La procura di Agrigento non ha convalidato il sequestro preventivo della nave Mare Jonio dell’associazione Mediterranea saving humans, eseguito venerdì scorso d’iniziativa dalla guardia di finanza. L’imbarcazione il giorno prima aveva soccorso 30 persone a 40 miglia dalla Libia mentre viaggiavano su un gommone in avaria. I pm, però, hanno disposto il sequestro probatorio della nave (lo stesso provvedimento che era stato adottato nel caso del salvataggio dello scorso marzo) per effettuare altri accertamenti e per stabilire se il comandante abbia commesso il reato di favoreggiamento dell’immigrazione clandestina soccorrendo i migranti nelle acque internazionali.

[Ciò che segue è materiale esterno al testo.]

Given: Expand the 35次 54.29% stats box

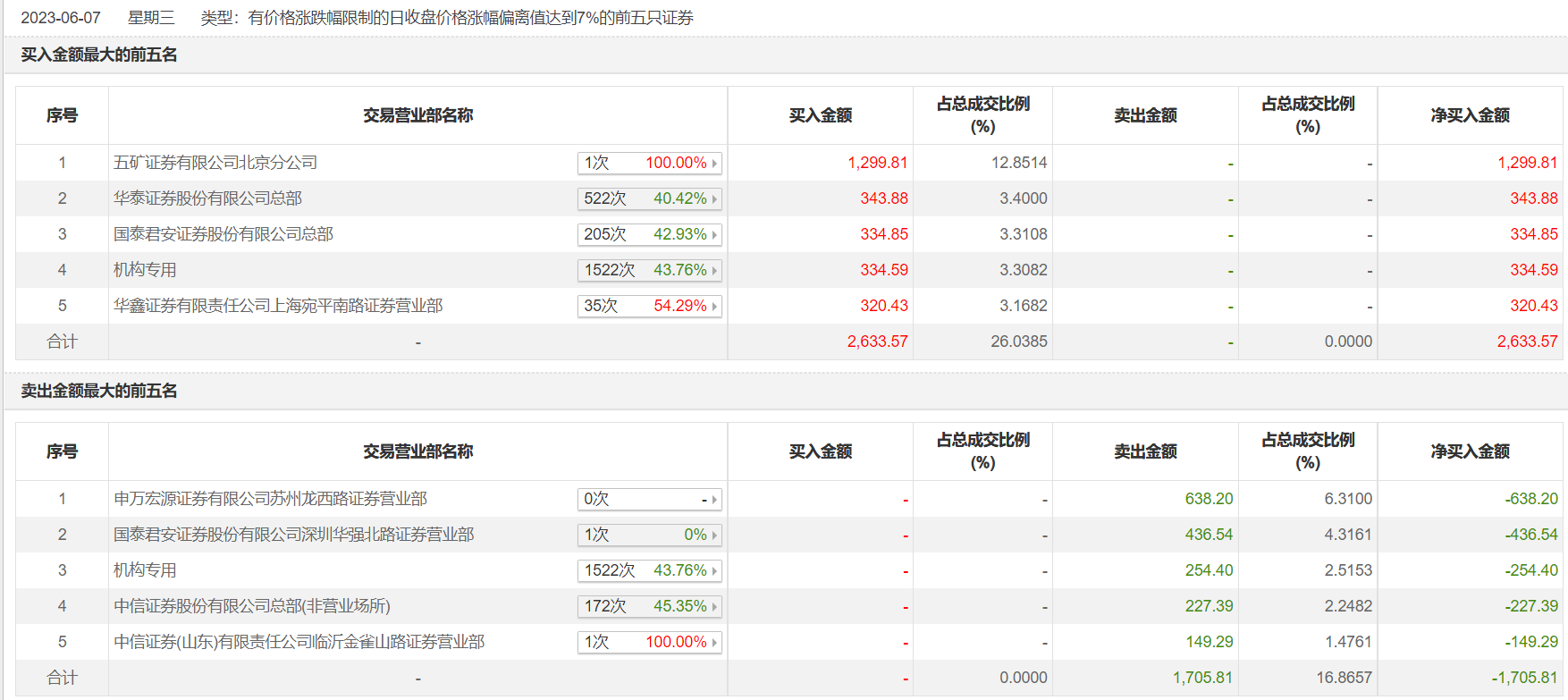Looking at the screenshot, I should [649, 306].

«È una decisione importante perché la guardia di finanza su input del Viminale intendeva usare il “preventivo” per bloccare la Mare Jonio e “impedirgli definitivamente di reiterare il reato”», dicono dalla ong sottolineando che la scelta dei pm «è orientata dalla necessità di accertare i fatti e, dunque, di verificare attraverso un’indagine se vi sia o meno un reato». A essere iscritti nel registro degli indagati, infatti, sono stati soltanto il comandante e il capo missione «e non l’intero equipaggio come pretendeva il Viminale», fanno notare dalla ong.

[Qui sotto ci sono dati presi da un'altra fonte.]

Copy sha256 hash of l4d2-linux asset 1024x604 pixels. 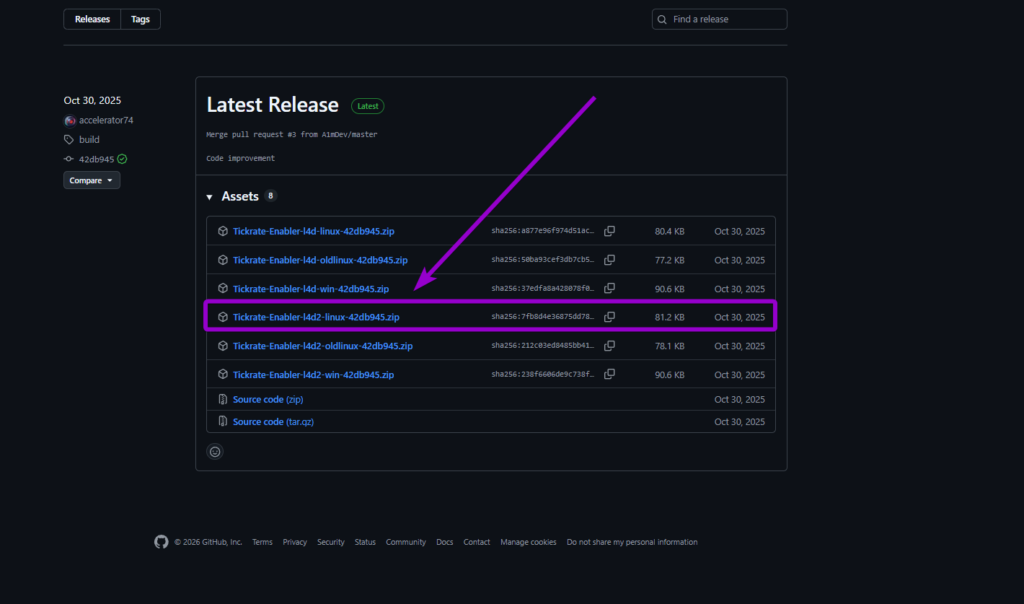tap(610, 316)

«Come sempre noi siamo pronti a fornire ogni elemento utile per accertare la verità, certi di avere sempre rispettato il diritto e i diritti, oltre che la dignità della vita umana, al contrario di chi – conclude Mediterranea – da posizioni istituzionali si rende complice della morte in mare o della cattura e della deportazione di donne, uomini e bambini verso i lager di un Paese in guerra come la Libia». Nel decreto di sequestro la finanza imputava alla ong di non avere contattato le autorità libiche prima del salvataggio. «Una pretesa insensata – avevano replicato da Mediterranea – visto che stiamo parlando di un Paese in guerra dove cadono bombe e dove non ci sono interlocutori istituzionali». Nelle prossime ore, la procura sentirà il comandante. La cui iscrizione nel registro degli indagati è da intendersi come atto dovuto dopo avere ricevuto la segnalazione della finanza.
Lo scorso marzo, l’imbarcazione battente bandiera italiana era stata sequestrata dopo avere salvato, a 46 miglia dalla costa libica, 49 persone ed essere approdata a Lampedusa. La procura di Agrigento ne aveva poi disposto il dissequestro dopo una settimana. Il comandante della nave Pietro Marrone e il capo missione Luca Casarini sono indagati per favoreggiamento dell’immigrazione clandestina e per mancato rispetto dell’ordine di arrestare l’imbarcazione imposto dalla guardia di finanza.